▶ YOUR TASK
Turn the lines below into a JSON list of strings, one string per line, with blank lines left out.

Word and element location data
[start]

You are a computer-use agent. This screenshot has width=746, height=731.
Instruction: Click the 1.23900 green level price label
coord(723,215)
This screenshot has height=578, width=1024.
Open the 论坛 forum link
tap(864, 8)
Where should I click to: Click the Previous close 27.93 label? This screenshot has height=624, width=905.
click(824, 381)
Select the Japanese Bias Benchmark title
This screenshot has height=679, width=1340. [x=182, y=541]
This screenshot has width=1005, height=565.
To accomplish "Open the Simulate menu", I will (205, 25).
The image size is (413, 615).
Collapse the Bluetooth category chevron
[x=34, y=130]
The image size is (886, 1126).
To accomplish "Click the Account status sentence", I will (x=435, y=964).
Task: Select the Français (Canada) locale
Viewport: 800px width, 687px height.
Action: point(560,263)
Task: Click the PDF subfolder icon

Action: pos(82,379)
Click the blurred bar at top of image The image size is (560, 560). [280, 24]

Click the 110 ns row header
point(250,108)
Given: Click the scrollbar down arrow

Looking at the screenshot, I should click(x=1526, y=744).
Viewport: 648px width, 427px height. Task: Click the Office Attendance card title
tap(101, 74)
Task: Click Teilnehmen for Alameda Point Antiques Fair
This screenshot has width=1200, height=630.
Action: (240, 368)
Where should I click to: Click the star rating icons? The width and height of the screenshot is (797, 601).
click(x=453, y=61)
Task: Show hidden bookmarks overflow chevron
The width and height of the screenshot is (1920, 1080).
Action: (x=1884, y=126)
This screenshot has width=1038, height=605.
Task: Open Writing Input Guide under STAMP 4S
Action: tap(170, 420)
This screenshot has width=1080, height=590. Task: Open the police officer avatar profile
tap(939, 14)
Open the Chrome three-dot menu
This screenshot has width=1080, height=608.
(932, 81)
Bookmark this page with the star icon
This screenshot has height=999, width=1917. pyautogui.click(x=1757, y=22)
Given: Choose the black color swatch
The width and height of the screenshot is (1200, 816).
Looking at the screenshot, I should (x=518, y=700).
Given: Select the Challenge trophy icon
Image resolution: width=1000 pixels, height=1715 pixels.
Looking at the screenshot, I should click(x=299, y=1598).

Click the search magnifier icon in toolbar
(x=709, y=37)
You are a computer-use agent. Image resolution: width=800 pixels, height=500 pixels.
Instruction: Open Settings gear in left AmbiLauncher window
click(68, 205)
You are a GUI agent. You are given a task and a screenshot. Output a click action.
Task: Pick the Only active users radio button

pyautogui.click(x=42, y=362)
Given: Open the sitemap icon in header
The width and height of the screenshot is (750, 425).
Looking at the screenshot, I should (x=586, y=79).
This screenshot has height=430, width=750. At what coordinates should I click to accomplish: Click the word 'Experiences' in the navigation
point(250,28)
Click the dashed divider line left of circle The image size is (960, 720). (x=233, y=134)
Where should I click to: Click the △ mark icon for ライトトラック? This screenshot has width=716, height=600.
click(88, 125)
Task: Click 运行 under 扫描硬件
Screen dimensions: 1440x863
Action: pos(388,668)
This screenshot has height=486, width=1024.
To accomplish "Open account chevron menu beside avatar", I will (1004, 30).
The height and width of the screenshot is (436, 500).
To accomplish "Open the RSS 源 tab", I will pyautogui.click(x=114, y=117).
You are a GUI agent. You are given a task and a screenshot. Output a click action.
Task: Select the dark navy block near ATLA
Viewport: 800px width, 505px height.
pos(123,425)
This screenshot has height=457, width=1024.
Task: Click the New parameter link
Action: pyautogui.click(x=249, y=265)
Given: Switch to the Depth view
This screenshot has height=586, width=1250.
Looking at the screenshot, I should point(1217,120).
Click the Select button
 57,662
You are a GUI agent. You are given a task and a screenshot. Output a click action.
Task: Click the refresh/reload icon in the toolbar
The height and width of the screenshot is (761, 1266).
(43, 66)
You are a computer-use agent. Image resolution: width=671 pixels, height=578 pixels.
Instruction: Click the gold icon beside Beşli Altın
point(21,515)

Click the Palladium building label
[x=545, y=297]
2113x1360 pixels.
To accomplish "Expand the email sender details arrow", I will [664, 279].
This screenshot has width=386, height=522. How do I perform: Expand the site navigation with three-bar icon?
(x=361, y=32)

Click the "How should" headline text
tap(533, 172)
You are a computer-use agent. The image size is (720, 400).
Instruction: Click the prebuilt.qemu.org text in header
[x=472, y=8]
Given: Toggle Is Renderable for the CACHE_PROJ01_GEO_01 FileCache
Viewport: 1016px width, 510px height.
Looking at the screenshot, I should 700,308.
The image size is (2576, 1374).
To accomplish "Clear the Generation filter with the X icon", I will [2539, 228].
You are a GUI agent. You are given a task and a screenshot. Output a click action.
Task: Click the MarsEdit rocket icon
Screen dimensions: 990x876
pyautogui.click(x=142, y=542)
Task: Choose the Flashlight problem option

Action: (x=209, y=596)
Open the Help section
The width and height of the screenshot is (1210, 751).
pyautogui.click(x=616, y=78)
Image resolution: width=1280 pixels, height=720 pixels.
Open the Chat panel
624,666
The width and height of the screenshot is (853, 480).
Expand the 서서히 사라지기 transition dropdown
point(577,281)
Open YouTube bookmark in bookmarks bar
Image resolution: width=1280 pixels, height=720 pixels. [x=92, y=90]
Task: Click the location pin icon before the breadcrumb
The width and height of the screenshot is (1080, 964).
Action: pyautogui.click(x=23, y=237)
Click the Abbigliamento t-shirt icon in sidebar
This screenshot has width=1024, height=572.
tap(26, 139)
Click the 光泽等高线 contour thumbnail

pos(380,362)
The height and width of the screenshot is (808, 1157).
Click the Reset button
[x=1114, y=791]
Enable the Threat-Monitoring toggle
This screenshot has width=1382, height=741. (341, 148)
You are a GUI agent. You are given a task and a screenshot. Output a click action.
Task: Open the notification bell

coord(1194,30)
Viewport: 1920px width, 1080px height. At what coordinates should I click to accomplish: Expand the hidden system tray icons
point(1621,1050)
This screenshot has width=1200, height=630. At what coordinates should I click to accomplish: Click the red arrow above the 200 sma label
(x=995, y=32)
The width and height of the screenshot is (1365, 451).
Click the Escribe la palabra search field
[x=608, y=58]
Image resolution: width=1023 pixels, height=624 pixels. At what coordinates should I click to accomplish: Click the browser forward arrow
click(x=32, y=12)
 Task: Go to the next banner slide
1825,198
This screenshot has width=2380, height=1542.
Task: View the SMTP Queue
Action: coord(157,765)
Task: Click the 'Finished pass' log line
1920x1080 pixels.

[end]

▶ SOLUTION TO THE EXERCISE
[
  "You are a computer-use agent. This screenshot has width=746, height=731.",
  "Instruction: Click the 1.23900 green level price label",
  "coord(723,215)",
  "This screenshot has height=578, width=1024.",
  "Open the 论坛 forum link",
  "tap(864, 8)",
  "Where should I click to: Click the Previous close 27.93 label? This screenshot has height=624, width=905.",
  "click(824, 381)",
  "Select the Japanese Bias Benchmark title",
  "This screenshot has height=679, width=1340. [x=182, y=541]",
  "This screenshot has width=1005, height=565.",
  "To accomplish \"Open the Simulate menu\", I will (205, 25).",
  "The image size is (413, 615).",
  "Collapse the Bluetooth category chevron",
  "[x=34, y=130]",
  "The image size is (886, 1126).",
  "To accomplish \"Click the Account status sentence\", I will (x=435, y=964).",
  "Task: Select the Français (Canada) locale",
  "Viewport: 800px width, 687px height.",
  "Action: point(560,263)",
  "Task: Click the PDF subfolder icon",
  "Action: pos(82,379)",
  "Click the blurred bar at top of image The image size is (560, 560). [280, 24]",
  "Click the 110 ns row header",
  "point(250,108)",
  "Given: Click the scrollbar down arrow",
  "Looking at the screenshot, I should click(x=1526, y=744).",
  "Viewport: 648px width, 427px height. Task: Click the Office Attendance card title",
  "tap(101, 74)",
  "Task: Click Teilnehmen for Alameda Point Antiques Fair",
  "This screenshot has width=1200, height=630.",
  "Action: (240, 368)",
  "Where should I click to: Click the star rating icons? The width and height of the screenshot is (797, 601).",
  "click(x=453, y=61)",
  "Task: Show hidden bookmarks overflow chevron",
  "The width and height of the screenshot is (1920, 1080).",
  "Action: (x=1884, y=126)",
  "This screenshot has width=1038, height=605.",
  "Task: Open Writing Input Guide under STAMP 4S",
  "Action: tap(170, 420)",
  "This screenshot has width=1080, height=590. Task: Open the police officer avatar profile",
  "tap(939, 14)",
  "Open the Chrome three-dot menu",
  "This screenshot has width=1080, height=608.",
  "(932, 81)",
  "Bookmark this page with the star icon",
  "This screenshot has height=999, width=1917. pyautogui.click(x=1757, y=22)",
  "Given: Choose the black color swatch",
  "The width and height of the screenshot is (1200, 816).",
  "Looking at the screenshot, I should (x=518, y=700).",
  "Given: Select the Challenge trophy icon",
  "Image resolution: width=1000 pixels, height=1715 pixels.",
  "Looking at the screenshot, I should click(x=299, y=1598).",
  "Click the search magnifier icon in toolbar",
  "(x=709, y=37)",
  "You are a computer-use agent. Image resolution: width=800 pixels, height=500 pixels.",
  "Instruction: Open Settings gear in left AmbiLauncher window",
  "click(68, 205)",
  "You are a GUI agent. You are given a task and a screenshot. Output a click action.",
  "Task: Pick the Only active users radio button",
  "pyautogui.click(x=42, y=362)",
  "Given: Open the sitemap icon in header",
  "The width and height of the screenshot is (750, 425).",
  "Looking at the screenshot, I should (x=586, y=79).",
  "This screenshot has height=430, width=750. At what coordinates should I click to accomplish: Click the word 'Experiences' in the navigation",
  "point(250,28)",
  "Click the dashed divider line left of circle The image size is (960, 720). (x=233, y=134)",
  "Where should I click to: Click the △ mark icon for ライトトラック? This screenshot has width=716, height=600.",
  "click(88, 125)",
  "Task: Click 运行 under 扫描硬件",
  "Screen dimensions: 1440x863",
  "Action: pos(388,668)",
  "This screenshot has height=486, width=1024.",
  "To accomplish \"Open account chevron menu beside avatar\", I will (1004, 30).",
  "The height and width of the screenshot is (436, 500).",
  "To accomplish \"Open the RSS 源 tab\", I will pyautogui.click(x=114, y=117).",
  "You are a GUI agent. You are given a task and a screenshot. Output a click action.",
  "Task: Select the dark navy block near ATLA",
  "Viewport: 800px width, 505px height.",
  "pos(123,425)",
  "This screenshot has height=457, width=1024.",
  "Task: Click the New parameter link",
  "Action: pyautogui.click(x=249, y=265)",
  "Given: Switch to the Depth view",
  "This screenshot has height=586, width=1250.",
  "Looking at the screenshot, I should point(1217,120).",
  "Click the Select button",
  " 57,662",
  "You are a GUI agent. You are given a task and a screenshot. Output a click action.",
  "Task: Click the refresh/reload icon in the toolbar",
  "The height and width of the screenshot is (761, 1266).",
  "(43, 66)",
  "You are a computer-use agent. Image resolution: width=671 pixels, height=578 pixels.",
  "Instruction: Click the gold icon beside Beşli Altın",
  "point(21,515)",
  "Click the Palladium building label",
  "[x=545, y=297]",
  "2113x1360 pixels.",
  "To accomplish \"Expand the email sender details arrow\", I will [664, 279].",
  "This screenshot has width=386, height=522. How do I perform: Expand the site navigation with three-bar icon?",
  "(x=361, y=32)",
  "Click the \"How should\" headline text",
  "tap(533, 172)",
  "You are a computer-use agent. The image size is (720, 400).",
  "Instruction: Click the prebuilt.qemu.org text in header",
  "[x=472, y=8]",
  "Given: Toggle Is Renderable for the CACHE_PROJ01_GEO_01 FileCache",
  "Viewport: 1016px width, 510px height.",
  "Looking at the screenshot, I should 700,308.",
  "The image size is (2576, 1374).",
  "To accomplish \"Clear the Generation filter with the X icon\", I will [2539, 228].",
  "You are a GUI agent. You are given a task and a screenshot. Output a click action.",
  "Task: Click the MarsEdit rocket icon",
  "Screen dimensions: 990x876",
  "pyautogui.click(x=142, y=542)",
  "Task: Choose the Flashlight problem option",
  "Action: (x=209, y=596)",
  "Open the Help section",
  "The width and height of the screenshot is (1210, 751).",
  "pyautogui.click(x=616, y=78)",
  "Image resolution: width=1280 pixels, height=720 pixels.",
  "Open the Chat panel",
  "624,666",
  "The width and height of the screenshot is (853, 480).",
  "Expand the 서서히 사라지기 transition dropdown",
  "point(577,281)",
  "Open YouTube bookmark in bookmarks bar",
  "Image resolution: width=1280 pixels, height=720 pixels. [x=92, y=90]",
  "Task: Click the location pin icon before the breadcrumb",
  "The width and height of the screenshot is (1080, 964).",
  "Action: pyautogui.click(x=23, y=237)",
  "Click the Abbigliamento t-shirt icon in sidebar",
  "This screenshot has width=1024, height=572.",
  "tap(26, 139)",
  "Click the 光泽等高线 contour thumbnail",
  "pos(380,362)",
  "The height and width of the screenshot is (808, 1157).",
  "Click the Reset button",
  "[x=1114, y=791]",
  "Enable the Threat-Monitoring toggle",
  "This screenshot has width=1382, height=741. (341, 148)",
  "You are a GUI agent. You are given a task and a screenshot. Output a click action.",
  "Task: Open the notification bell",
  "coord(1194,30)",
  "Viewport: 1920px width, 1080px height. At what coordinates should I click to accomplish: Expand the hidden system tray icons",
  "point(1621,1050)",
  "This screenshot has width=1200, height=630. At what coordinates should I click to accomplish: Click the red arrow above the 200 sma label",
  "(x=995, y=32)",
  "The width and height of the screenshot is (1365, 451).",
  "Click the Escribe la palabra search field",
  "[x=608, y=58]",
  "Image resolution: width=1023 pixels, height=624 pixels. At what coordinates should I click to accomplish: Click the browser forward arrow",
  "click(x=32, y=12)",
  " Task: Go to the next banner slide",
  "1825,198",
  "This screenshot has width=2380, height=1542.",
  "Task: View the SMTP Queue",
  "Action: coord(157,765)",
  "Task: Click the 'Finished pass' log line",
  "1920x1080 pixels."
]